#### YOUR GOAL
Please restate, word for word, the lines below that begin at the one with "The image size is (726, 504)." and end at the one with "the red down". Leave out all other lines.

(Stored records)
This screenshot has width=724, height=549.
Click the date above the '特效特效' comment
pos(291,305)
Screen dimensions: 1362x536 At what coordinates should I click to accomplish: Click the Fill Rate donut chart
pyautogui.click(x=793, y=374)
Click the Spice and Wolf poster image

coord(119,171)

...

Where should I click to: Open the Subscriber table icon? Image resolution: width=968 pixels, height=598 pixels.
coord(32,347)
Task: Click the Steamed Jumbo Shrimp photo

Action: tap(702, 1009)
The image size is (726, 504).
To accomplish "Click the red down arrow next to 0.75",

#### EXERCISE ANSWER
The image size is (726, 504).
To accomplish "Click the red down arrow next to 0.75",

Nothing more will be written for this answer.